Description of the task: Return every entry exactly.

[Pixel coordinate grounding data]
***
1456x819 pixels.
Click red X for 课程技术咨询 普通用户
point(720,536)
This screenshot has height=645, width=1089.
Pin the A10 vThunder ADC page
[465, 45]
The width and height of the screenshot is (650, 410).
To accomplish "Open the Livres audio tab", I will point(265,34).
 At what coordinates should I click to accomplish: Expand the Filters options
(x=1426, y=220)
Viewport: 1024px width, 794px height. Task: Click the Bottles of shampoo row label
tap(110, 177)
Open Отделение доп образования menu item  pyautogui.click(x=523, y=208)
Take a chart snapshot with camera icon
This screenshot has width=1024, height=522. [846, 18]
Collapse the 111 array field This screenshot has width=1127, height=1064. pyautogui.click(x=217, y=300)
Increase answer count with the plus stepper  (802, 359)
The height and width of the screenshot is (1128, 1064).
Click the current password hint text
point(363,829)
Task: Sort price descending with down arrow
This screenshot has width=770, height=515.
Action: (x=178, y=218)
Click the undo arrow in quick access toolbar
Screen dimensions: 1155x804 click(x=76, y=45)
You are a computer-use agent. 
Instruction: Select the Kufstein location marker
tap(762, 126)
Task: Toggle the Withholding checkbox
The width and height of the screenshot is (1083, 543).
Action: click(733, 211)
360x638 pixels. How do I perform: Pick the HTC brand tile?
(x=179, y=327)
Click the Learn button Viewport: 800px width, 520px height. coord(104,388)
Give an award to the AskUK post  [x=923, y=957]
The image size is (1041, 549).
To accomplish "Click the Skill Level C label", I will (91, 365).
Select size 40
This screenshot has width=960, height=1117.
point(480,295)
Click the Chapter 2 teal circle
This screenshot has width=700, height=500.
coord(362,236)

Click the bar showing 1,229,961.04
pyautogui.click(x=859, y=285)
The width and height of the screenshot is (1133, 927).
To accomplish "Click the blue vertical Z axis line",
***
Reply:
1456x819 pixels.
Click red X for 课程技术咨询 普通用户
point(720,536)
This screenshot has height=645, width=1089.
Pin the A10 vThunder ADC page
[465, 45]
The width and height of the screenshot is (650, 410).
To accomplish "Open the Livres audio tab", I will point(265,34).
 At what coordinates should I click to accomplish: Expand the Filters options
(x=1426, y=220)
Viewport: 1024px width, 794px height. Task: Click the Bottles of shampoo row label
tap(110, 177)
Open Отделение доп образования menu item  pyautogui.click(x=523, y=208)
Take a chart snapshot with camera icon
This screenshot has width=1024, height=522. [846, 18]
Collapse the 111 array field This screenshot has width=1127, height=1064. pyautogui.click(x=217, y=300)
Increase answer count with the plus stepper  (802, 359)
The height and width of the screenshot is (1128, 1064).
Click the current password hint text
point(363,829)
Task: Sort price descending with down arrow
This screenshot has width=770, height=515.
Action: (x=178, y=218)
Click the undo arrow in quick access toolbar
Screen dimensions: 1155x804 click(x=76, y=45)
You are a computer-use agent. 
Instruction: Select the Kufstein location marker
tap(762, 126)
Task: Toggle the Withholding checkbox
The width and height of the screenshot is (1083, 543).
Action: click(733, 211)
360x638 pixels. How do I perform: Pick the HTC brand tile?
(x=179, y=327)
Click the Learn button Viewport: 800px width, 520px height. coord(104,388)
Give an award to the AskUK post  [x=923, y=957]
The image size is (1041, 549).
To accomplish "Click the Skill Level C label", I will (91, 365).
Select size 40
This screenshot has width=960, height=1117.
point(480,295)
Click the Chapter 2 teal circle
This screenshot has width=700, height=500.
coord(362,236)

Click the bar showing 1,229,961.04
pyautogui.click(x=859, y=285)
The width and height of the screenshot is (1133, 927).
To accomplish "Click the blue vertical Z axis line",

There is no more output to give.